It’s time for our monthly Influencer Spotlight Interview! In this monthly series, we aim to provide our influencer community with valuable insider information about the industry.
This month, I chatted with Dior Choi: an Atlanta-based actor, model and influencer. Dior and I first connected a few years ago while we were both working on a project for Infiniti Motor Company. At a time when influencers were really just starting to hit the scene, I was impressed by his POV and thoughts on the budding industry. Since many influencers today meet at the intersection of other jobs (like model, actor, artist, etc.) I thought Dior would be able to offer unique insight on what it looks like to wear many hats and merge different titles. Here’s what he had to say:
WH: Let’s start at the beginning: how did your influencer journey begin?
DC: Long story short… I was a model gone actor gone photographer gone spokesmodel and these past experiences began to create my inner channel to become an influencer with the tools I’ve learned about social media, photography, and stage presence and slowly it became my channel to share tips on lifestyle products, fashion and travel. It all worked like a melting pot. 🙂
WH: In today’s saturated market, what has been your strategy to stand out?
DC: As saturated as it is, I always like to make sure that campaigns I work on come from the heart. I’ve learned that organic efforts to make styles of fashion or photography can only be the way to show yourself as an individual in this market. Yes its hard, but its not a challenge when you BE YOURSELF…There’s no one like you.
WH: Speaking of a saturated market, what would you say to anyone who may be looking to break into influencer marketing but is feeling overwhelmed by all the competition. Is it too late to start?
DC: Never too late to start but it always takes hard work and grit. Many get lost claiming they are a model, actor, and singer at the same time while only grazing the surface of all efforts. To consider oneself as an influencer, you must focus hard to commit to the name. I don’t really like the label that much but as the market has standardized the word to make it somewhat of a professional mark up. All things said, when you say you’re an upcoming influencer you should always be ready to take on the next challenge, and that will truly show yourself off “breaking into the market.
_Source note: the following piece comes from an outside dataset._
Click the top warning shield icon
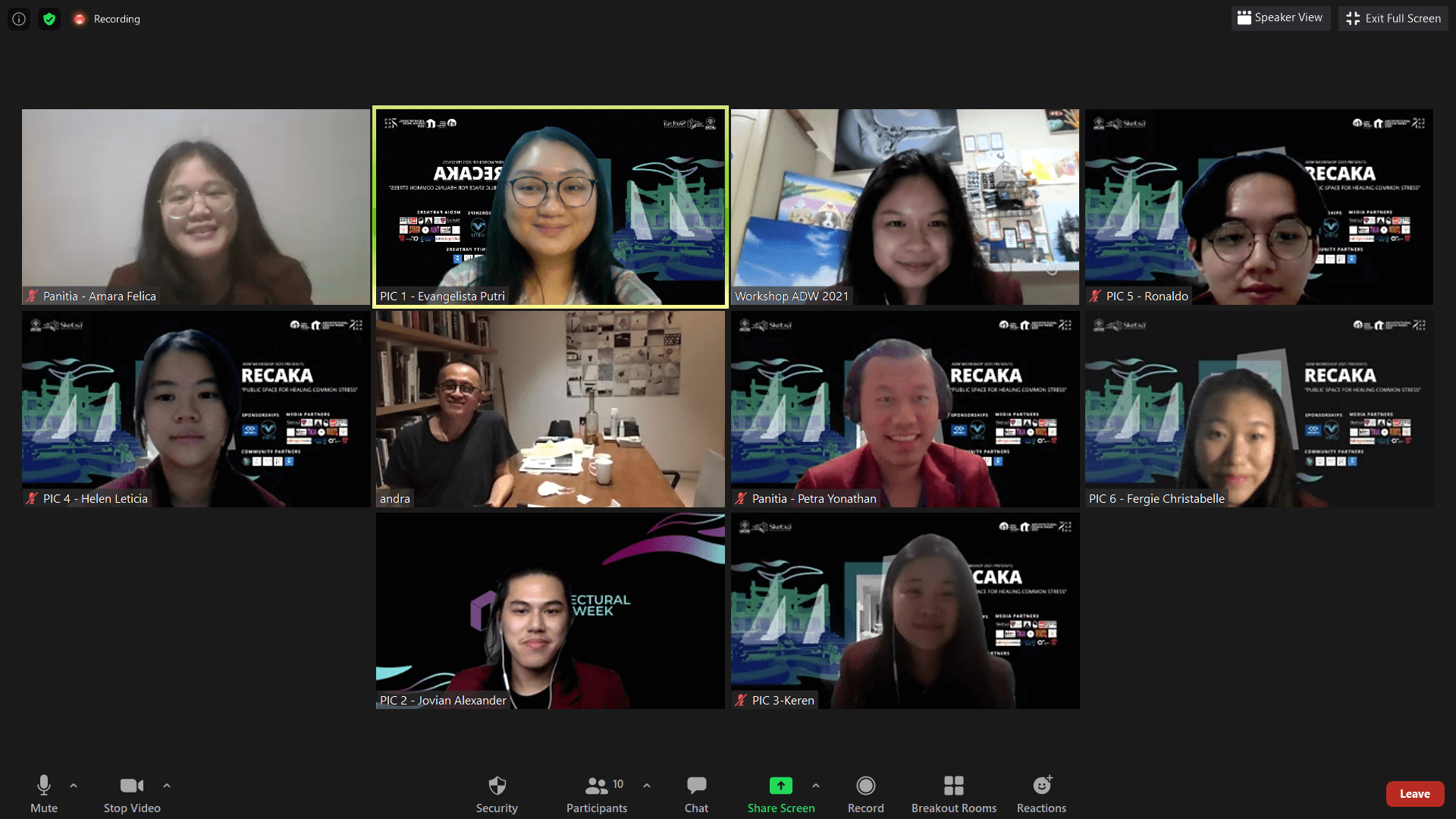The image size is (1456, 819). click(x=48, y=18)
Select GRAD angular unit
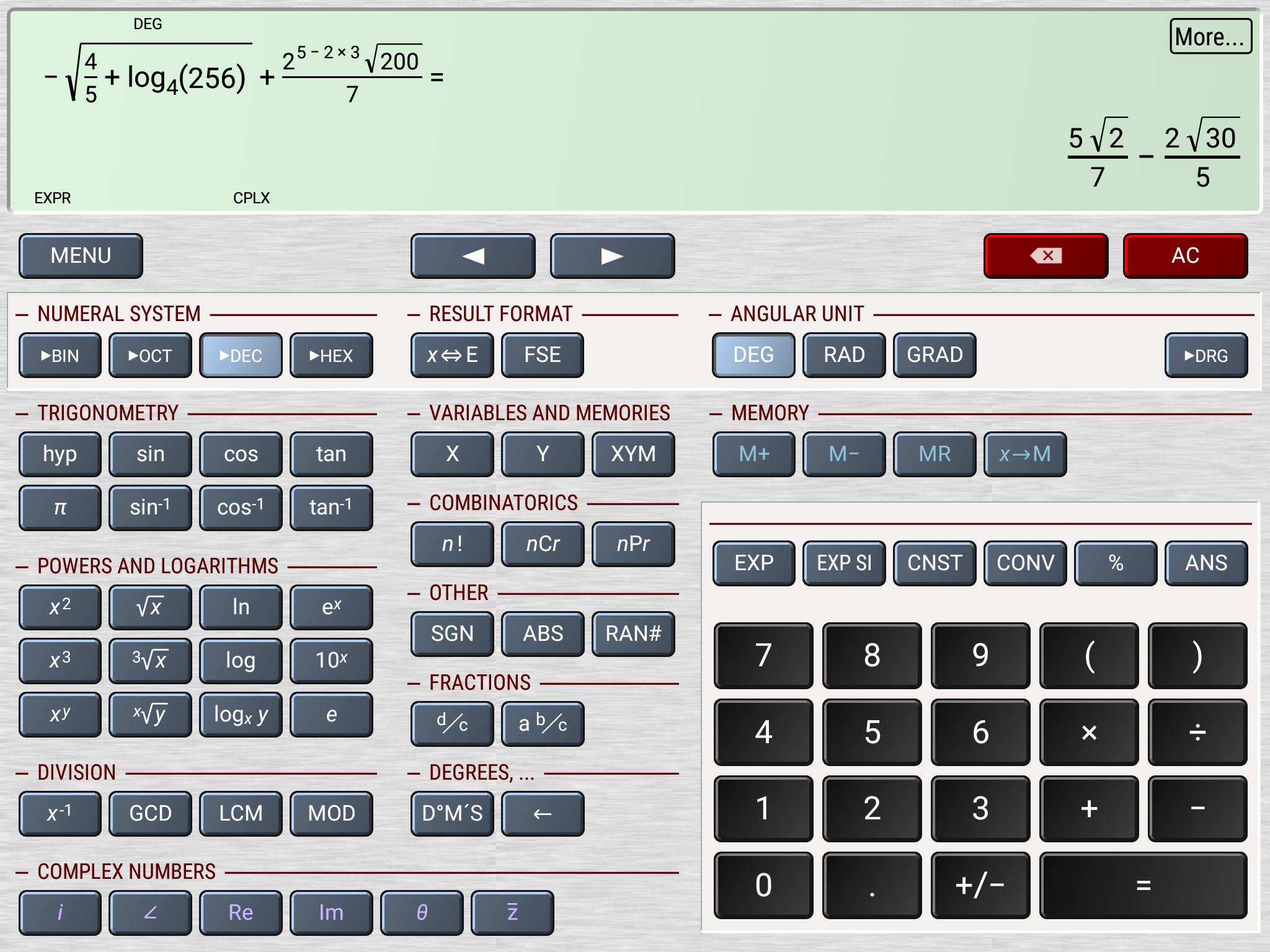Image resolution: width=1270 pixels, height=952 pixels. (x=934, y=355)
WH: You’ve collaborated with loads of different brands over the years. Which partnerships have been your favorite to execute?
DC: One partnership that sticks out to me is Google.
Google is pretty much a boss company that has budgets available where influencers have the ability to make really great work and creative content. I would have to say to be a part of a community of individuals and meeting other influencers at an event is the best part. Perhaps one day as an incentive for compensation…they’ll start giving shares of their company. 😉
WH: Wouldn’t that be nice!? What are some of the attributes you believe make for the most successful partnerships between brands and influencers?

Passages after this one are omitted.